Task to carry out:
Each record must be printed again exactly as given.

Start of Records to process

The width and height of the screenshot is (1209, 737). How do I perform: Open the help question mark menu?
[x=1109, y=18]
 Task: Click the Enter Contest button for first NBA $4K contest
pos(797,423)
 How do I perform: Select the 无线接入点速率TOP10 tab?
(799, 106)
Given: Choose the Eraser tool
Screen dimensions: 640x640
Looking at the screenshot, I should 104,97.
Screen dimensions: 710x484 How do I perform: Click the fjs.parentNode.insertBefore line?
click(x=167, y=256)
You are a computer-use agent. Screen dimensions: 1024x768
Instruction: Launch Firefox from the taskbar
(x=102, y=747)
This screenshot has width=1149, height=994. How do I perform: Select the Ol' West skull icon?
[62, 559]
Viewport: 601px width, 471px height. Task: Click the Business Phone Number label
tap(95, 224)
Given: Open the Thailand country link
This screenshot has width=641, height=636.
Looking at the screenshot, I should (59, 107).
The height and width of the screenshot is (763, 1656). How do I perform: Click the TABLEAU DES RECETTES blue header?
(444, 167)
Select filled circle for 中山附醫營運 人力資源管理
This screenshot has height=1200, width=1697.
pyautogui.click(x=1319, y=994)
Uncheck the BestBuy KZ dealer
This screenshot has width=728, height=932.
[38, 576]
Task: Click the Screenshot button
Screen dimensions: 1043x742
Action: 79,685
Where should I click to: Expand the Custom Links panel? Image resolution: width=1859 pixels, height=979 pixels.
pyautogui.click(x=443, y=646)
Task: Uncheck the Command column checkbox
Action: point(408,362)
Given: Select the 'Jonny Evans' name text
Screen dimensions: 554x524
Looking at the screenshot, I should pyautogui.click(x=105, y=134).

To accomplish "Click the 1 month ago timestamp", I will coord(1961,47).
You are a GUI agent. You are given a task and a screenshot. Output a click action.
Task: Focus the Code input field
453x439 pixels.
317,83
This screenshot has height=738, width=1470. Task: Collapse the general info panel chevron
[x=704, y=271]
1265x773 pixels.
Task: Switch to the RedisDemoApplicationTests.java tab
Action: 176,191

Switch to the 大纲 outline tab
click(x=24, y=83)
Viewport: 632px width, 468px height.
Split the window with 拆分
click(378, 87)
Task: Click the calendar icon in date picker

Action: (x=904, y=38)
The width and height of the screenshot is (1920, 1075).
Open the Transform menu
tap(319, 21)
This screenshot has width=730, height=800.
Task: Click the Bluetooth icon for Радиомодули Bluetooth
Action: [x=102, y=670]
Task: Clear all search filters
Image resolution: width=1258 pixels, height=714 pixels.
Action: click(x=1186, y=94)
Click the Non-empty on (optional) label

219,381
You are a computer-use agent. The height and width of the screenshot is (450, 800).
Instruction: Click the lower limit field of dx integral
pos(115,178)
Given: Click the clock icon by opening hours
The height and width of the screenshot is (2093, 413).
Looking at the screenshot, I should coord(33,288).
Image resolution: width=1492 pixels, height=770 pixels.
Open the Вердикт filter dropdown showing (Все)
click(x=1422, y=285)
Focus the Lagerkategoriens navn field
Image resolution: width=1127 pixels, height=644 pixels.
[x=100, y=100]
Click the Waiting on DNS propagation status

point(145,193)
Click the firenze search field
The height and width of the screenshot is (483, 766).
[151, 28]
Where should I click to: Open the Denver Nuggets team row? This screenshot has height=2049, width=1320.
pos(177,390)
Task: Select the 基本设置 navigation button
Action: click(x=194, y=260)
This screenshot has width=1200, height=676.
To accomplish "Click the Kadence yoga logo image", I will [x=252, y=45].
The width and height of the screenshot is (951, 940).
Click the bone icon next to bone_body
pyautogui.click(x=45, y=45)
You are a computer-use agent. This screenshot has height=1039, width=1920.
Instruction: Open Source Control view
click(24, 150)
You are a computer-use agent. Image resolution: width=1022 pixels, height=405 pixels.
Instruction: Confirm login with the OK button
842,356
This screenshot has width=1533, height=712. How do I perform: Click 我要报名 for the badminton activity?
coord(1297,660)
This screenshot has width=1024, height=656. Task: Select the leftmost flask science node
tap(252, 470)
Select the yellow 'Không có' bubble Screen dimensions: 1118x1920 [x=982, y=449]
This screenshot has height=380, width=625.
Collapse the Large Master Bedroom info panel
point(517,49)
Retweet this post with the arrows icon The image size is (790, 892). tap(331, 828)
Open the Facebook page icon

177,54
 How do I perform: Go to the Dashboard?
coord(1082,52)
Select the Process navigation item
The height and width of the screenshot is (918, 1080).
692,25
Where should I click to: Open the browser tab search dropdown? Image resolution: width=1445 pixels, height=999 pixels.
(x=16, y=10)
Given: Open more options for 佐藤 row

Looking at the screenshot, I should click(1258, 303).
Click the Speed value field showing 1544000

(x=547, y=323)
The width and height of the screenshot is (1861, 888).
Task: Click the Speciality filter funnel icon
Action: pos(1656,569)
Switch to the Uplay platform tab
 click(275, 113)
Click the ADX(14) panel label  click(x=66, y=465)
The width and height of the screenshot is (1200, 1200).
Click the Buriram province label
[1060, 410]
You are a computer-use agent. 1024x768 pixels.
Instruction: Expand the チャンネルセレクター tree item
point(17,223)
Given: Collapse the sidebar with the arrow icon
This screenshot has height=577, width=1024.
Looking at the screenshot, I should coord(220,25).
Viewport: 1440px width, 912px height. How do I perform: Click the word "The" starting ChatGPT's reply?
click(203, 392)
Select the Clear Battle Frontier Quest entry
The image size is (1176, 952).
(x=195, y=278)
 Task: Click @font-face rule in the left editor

End of Records to process

Problem solution:
The width and height of the screenshot is (1209, 737). How do I perform: Open the help question mark menu?
[x=1109, y=18]
 Task: Click the Enter Contest button for first NBA $4K contest
pos(797,423)
 How do I perform: Select the 无线接入点速率TOP10 tab?
(799, 106)
Given: Choose the Eraser tool
Screen dimensions: 640x640
Looking at the screenshot, I should 104,97.
Screen dimensions: 710x484 How do I perform: Click the fjs.parentNode.insertBefore line?
click(x=167, y=256)
You are a computer-use agent. Screen dimensions: 1024x768
Instruction: Launch Firefox from the taskbar
(x=102, y=747)
This screenshot has width=1149, height=994. How do I perform: Select the Ol' West skull icon?
[62, 559]
Viewport: 601px width, 471px height. Task: Click the Business Phone Number label
tap(95, 224)
Given: Open the Thailand country link
This screenshot has width=641, height=636.
Looking at the screenshot, I should (59, 107).
The height and width of the screenshot is (763, 1656). How do I perform: Click the TABLEAU DES RECETTES blue header?
(444, 167)
Select filled circle for 中山附醫營運 人力資源管理
This screenshot has height=1200, width=1697.
pyautogui.click(x=1319, y=994)
Uncheck the BestBuy KZ dealer
This screenshot has width=728, height=932.
[38, 576]
Task: Click the Screenshot button
Screen dimensions: 1043x742
Action: 79,685
Where should I click to: Expand the Custom Links panel? Image resolution: width=1859 pixels, height=979 pixels.
pyautogui.click(x=443, y=646)
Task: Uncheck the Command column checkbox
Action: point(408,362)
Given: Select the 'Jonny Evans' name text
Screen dimensions: 554x524
Looking at the screenshot, I should pyautogui.click(x=105, y=134).

To accomplish "Click the 1 month ago timestamp", I will coord(1961,47).
You are a GUI agent. You are given a task and a screenshot. Output a click action.
Task: Focus the Code input field
453x439 pixels.
317,83
This screenshot has height=738, width=1470. Task: Collapse the general info panel chevron
[x=704, y=271]
1265x773 pixels.
Task: Switch to the RedisDemoApplicationTests.java tab
Action: 176,191

Switch to the 大纲 outline tab
click(x=24, y=83)
Viewport: 632px width, 468px height.
Split the window with 拆分
click(378, 87)
Task: Click the calendar icon in date picker

Action: (x=904, y=38)
The width and height of the screenshot is (1920, 1075).
Open the Transform menu
tap(319, 21)
This screenshot has width=730, height=800.
Task: Click the Bluetooth icon for Радиомодули Bluetooth
Action: [x=102, y=670]
Task: Clear all search filters
Image resolution: width=1258 pixels, height=714 pixels.
Action: click(x=1186, y=94)
Click the Non-empty on (optional) label

219,381
You are a computer-use agent. The height and width of the screenshot is (450, 800).
Instruction: Click the lower limit field of dx integral
pos(115,178)
Given: Click the clock icon by opening hours
The height and width of the screenshot is (2093, 413).
Looking at the screenshot, I should coord(33,288).
Image resolution: width=1492 pixels, height=770 pixels.
Open the Вердикт filter dropdown showing (Все)
click(x=1422, y=285)
Focus the Lagerkategoriens navn field
Image resolution: width=1127 pixels, height=644 pixels.
[x=100, y=100]
Click the Waiting on DNS propagation status

point(145,193)
Click the firenze search field
The height and width of the screenshot is (483, 766).
[151, 28]
Where should I click to: Open the Denver Nuggets team row? This screenshot has height=2049, width=1320.
pos(177,390)
Task: Select the 基本设置 navigation button
Action: click(x=194, y=260)
This screenshot has width=1200, height=676.
To accomplish "Click the Kadence yoga logo image", I will [x=252, y=45].
The width and height of the screenshot is (951, 940).
Click the bone icon next to bone_body
pyautogui.click(x=45, y=45)
You are a computer-use agent. This screenshot has height=1039, width=1920.
Instruction: Open Source Control view
click(24, 150)
You are a computer-use agent. Image resolution: width=1022 pixels, height=405 pixels.
Instruction: Confirm login with the OK button
842,356
This screenshot has width=1533, height=712. How do I perform: Click 我要报名 for the badminton activity?
coord(1297,660)
This screenshot has width=1024, height=656. Task: Select the leftmost flask science node
tap(252, 470)
Select the yellow 'Không có' bubble Screen dimensions: 1118x1920 [x=982, y=449]
This screenshot has height=380, width=625.
Collapse the Large Master Bedroom info panel
point(517,49)
Retweet this post with the arrows icon The image size is (790, 892). tap(331, 828)
Open the Facebook page icon

177,54
 How do I perform: Go to the Dashboard?
coord(1082,52)
Select the Process navigation item
The height and width of the screenshot is (918, 1080).
692,25
Where should I click to: Open the browser tab search dropdown? Image resolution: width=1445 pixels, height=999 pixels.
(x=16, y=10)
Given: Open more options for 佐藤 row

Looking at the screenshot, I should click(1258, 303).
Click the Speed value field showing 1544000

(x=547, y=323)
The width and height of the screenshot is (1861, 888).
Task: Click the Speciality filter funnel icon
Action: pos(1656,569)
Switch to the Uplay platform tab
 click(275, 113)
Click the ADX(14) panel label  click(x=66, y=465)
The width and height of the screenshot is (1200, 1200).
Click the Buriram province label
[1060, 410]
You are a computer-use agent. 1024x768 pixels.
Instruction: Expand the チャンネルセレクター tree item
point(17,223)
Given: Collapse the sidebar with the arrow icon
This screenshot has height=577, width=1024.
Looking at the screenshot, I should coord(220,25).
Viewport: 1440px width, 912px height. How do I perform: Click the word "The" starting ChatGPT's reply?
click(203, 392)
Select the Clear Battle Frontier Quest entry
The image size is (1176, 952).
(x=195, y=278)
 Task: Click @font-face rule in the left editor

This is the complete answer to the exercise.